Anche quest’anno, in occasione del 32esimo anniversario della strage di via D’Amelio, a Palermo, si svolgerà la tradizionale fiaccolata, giunta alla sua 28esima edizione, in memoria di Paolo Borsellino e i cinque agenti della sua scorta: Agostino Catalano, Emanuela Loi, Vincenzo Li Muli, Walter Eddie Cosina e Claudio Traina, tutte vittime del sistema mafioso.

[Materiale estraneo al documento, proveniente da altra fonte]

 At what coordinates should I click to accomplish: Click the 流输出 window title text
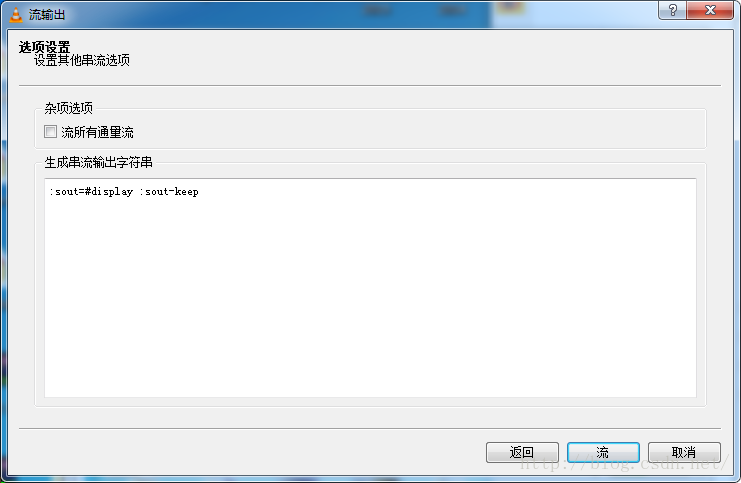tap(47, 15)

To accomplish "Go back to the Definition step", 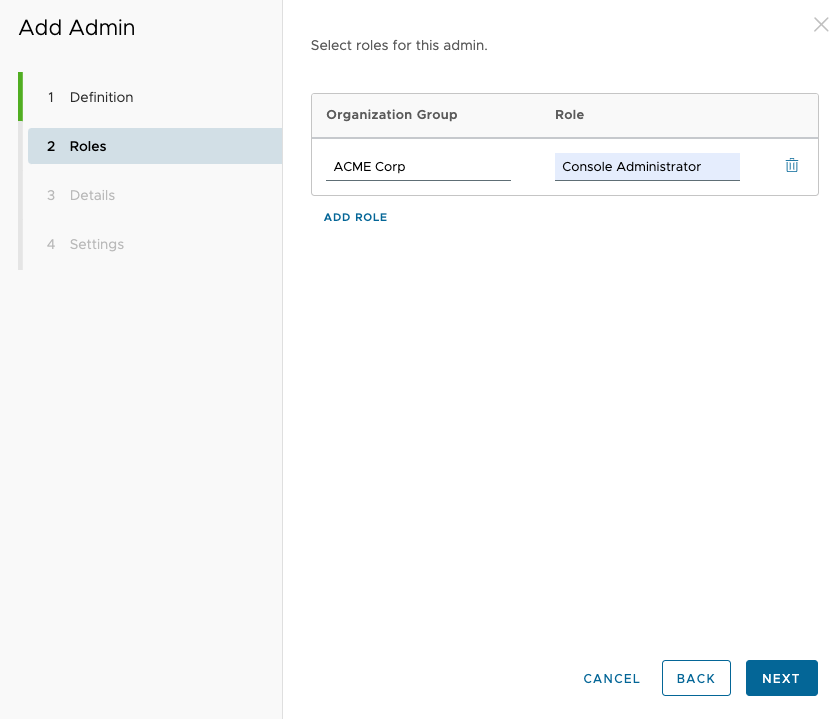I will pos(101,97).
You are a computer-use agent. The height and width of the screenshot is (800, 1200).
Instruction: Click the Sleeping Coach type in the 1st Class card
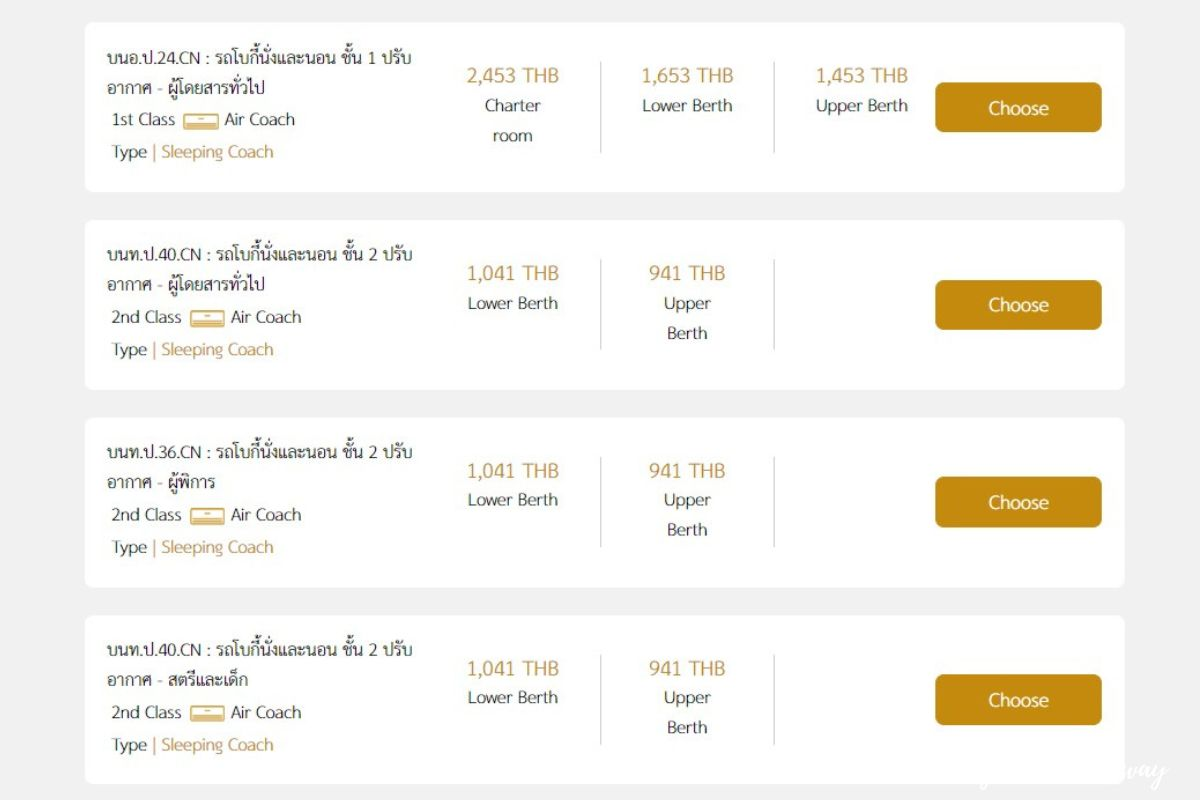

La fiaccolata non sarà però soltanto un’occasione per ricordare Borsellino e i suoi angeli custodi, quest’anno infatti, la manifestazione sarà ancora una volta incentrata sulla pretesa della verità. Soprattutto oggi a pochi mesi dalla richiesta di condanna, da parte della Procura di Caltanissetta, di tre appartenenti alla Polizia accusati di aver depistato le indagini sulla strage di via D’Amelio. Per tale ragione, la manifestazione sarà aperta da uno striscione con una nota e premonitrice frase di Borsellino: “Forse saranno mafiosi quelli che materialmente mi uccideranno, ma quelli che avranno voluto la mia morte saranno altri”.

A promuovere l’iniziativa, le sigle “Forum XIX Luglio” – cartello che raggruppa trasversalmente associazioni, movimenti e istituzioni – e “Comunità ‘92”, coordinamento che unisce diverse generazioni di giovani.